Le directeur de la télévision nationale algérienne limogé

Le directeur de la télévision nationale algérienne, Toufik Khelladi, a été limogé aujourd’hui, a annoncé l’agence de presse officielle APS ( lire dépêche ci bas ), en pleine contestation des journalistes contre la «censure» dans la couverture des manifestations réclamant le départ du président Abdelaziz Bouteflika.

« Le directeur général de l’Entreprise publique de la télévision (EPTV), Toufik Khelladi, a été démis de ses fonctions, et remplacé par M. Lotfi Cheriet, a-t-on appris lundi auprès de cette entreprise.

Ancien journaliste et directeur de l’information de l’EPTV et directeur de Canal Algérie, M. Cheriet est membre de l’Autorité de régulation de l’audiovisuel (ARAV).

M. Khelladi a été appelé à d’autres fonctions, selon la même source.« 

Un cadre de la télévision nationale cité par l’AFP, sous le couvert de l’anonymat, le limogeage de Toufik Khelladi, à la tête de la télévision nationale depuis 2012 après avoir occupé celle de la radio nationale.

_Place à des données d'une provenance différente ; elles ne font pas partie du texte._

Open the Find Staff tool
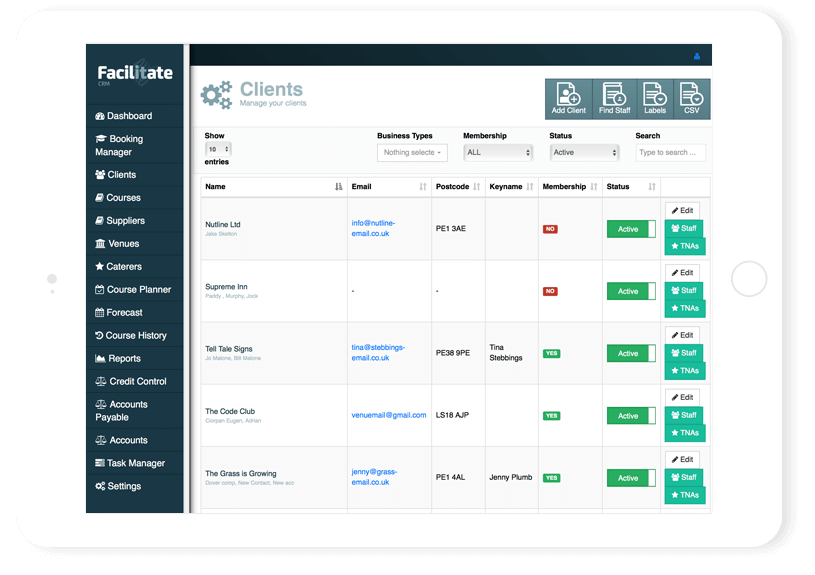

Ni cette source ni l’APS n’ont donné les motifs de son éviction. Toufik Khelladi faisait face depuis un mois à une fronde sans précédent de ses salariés, notamment les journalistes, qui dénoncent la «censure» sur les chaînes nationales, apparue au grand jour avec la couverture des manifestations d’ampleur réclamant le départ de Abdelaziz Bouteflika, dont l’Algérie est le théâtre depuis le 22 février.

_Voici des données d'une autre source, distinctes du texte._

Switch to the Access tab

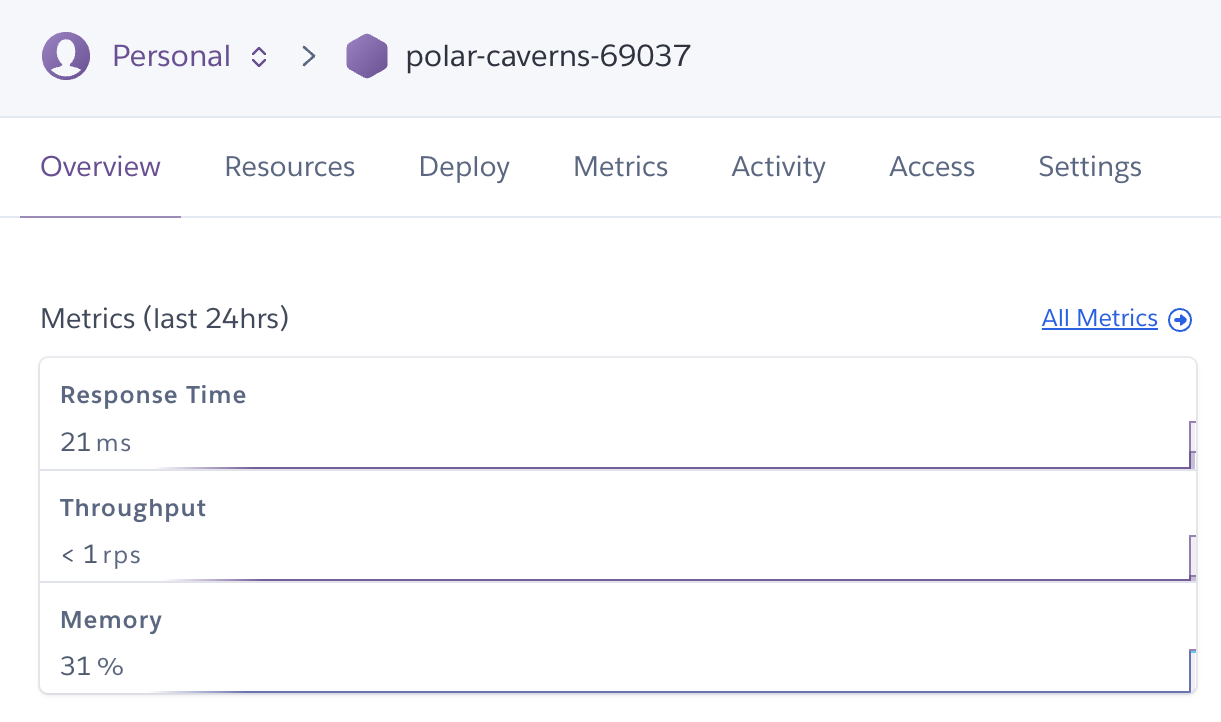(x=931, y=167)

Comme leurs collègues de la radio nationale, les salariés de la télévision publique dénoncent des «pressions» de leur hiérarchie qui les a contraints à initialement passer sous silence ces manifestations inédites, puis à en faire état mais en atténuant les mots d’ordre. Leurs protestations sont elles aussi largement inédites, les manifestations de mécontentement au sein des établissements publics étant jusqu’ici essentiellement liées à des revendications salariales ou aux conditions de travail. Aujourd’hui, pour la troisième semaine de suite, les salariés de la télévision nationale ont manifesté devant le siège de l’institution à Alger et observé une minute de silence, la main symboliquement posée sur la bouche pour dénoncer les entraves à leur métier.